高山線は昭和32年から運行。現在は市立長浜病院を起点に長浜駅、市街地や旧びわ、虎姫駅、浅井支所を経て草野川沿いに上り、健康パーク浅井までの片道28㌔を10往復。起点から終点までの料金は840円。
近年のマイカーの普及や利用者減、原油価格の高騰などで収益が悪化。平成17年度までは黒字だったが、18年度は1180万円余りの赤字。1便あたりの平均乗車数も3人を割っていた。
運行の存続は?
自治体の判断
高山線は高齢者や学生たちの重要な交通手段となっており、浅井中学校では上東野学区の生徒約50人が通学バスとして毎日利用している。
6年前、旧浅井東と旧浅井中が統合した際、重要課題となったのは生徒の通学手段。山間部から遠距離通学を余儀なくされるため、市教委では現在も、バスの定期券を支給している。

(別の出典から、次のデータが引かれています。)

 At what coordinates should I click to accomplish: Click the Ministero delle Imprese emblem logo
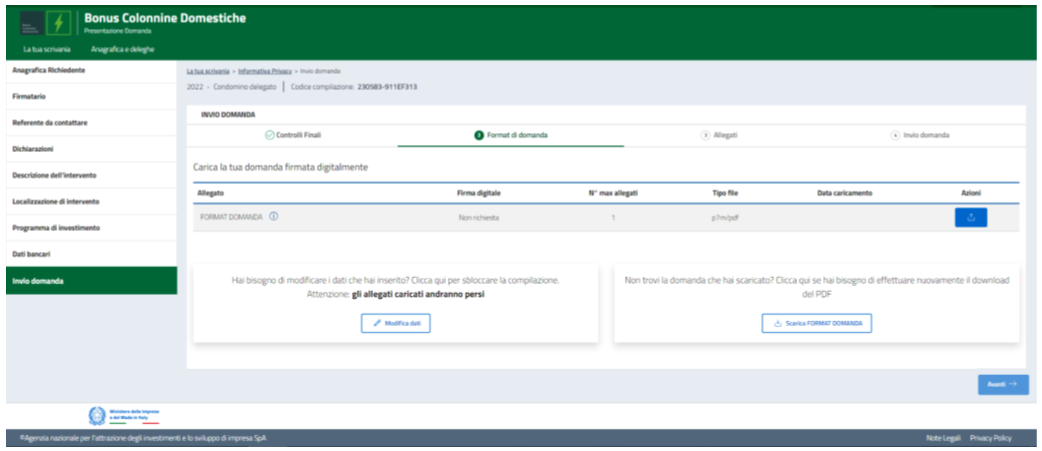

長浜市内の路線バスは現在、6路線あり、うち5路線は市、県の助成を受け、湖国バスが運行。平成18年度の市内バス路線の県、市の赤字補てん額は約7300万円に上る。
高山線は湖国バスの独自路線のため、地元自治体は補助金を出していないが、運行を継続させる場合は赤字補てんを求められることが予測される。また、旧浅井、びわ地区はデマンド(予約制乗合型)タクシーを導入し、経費削減を図っているが、運行形態の再編は必至。
川島信也市長は「沿線住民の生活を支える大切な交通機関。持続可能な公共機関の確保に向け、検討したい」とコメントしている。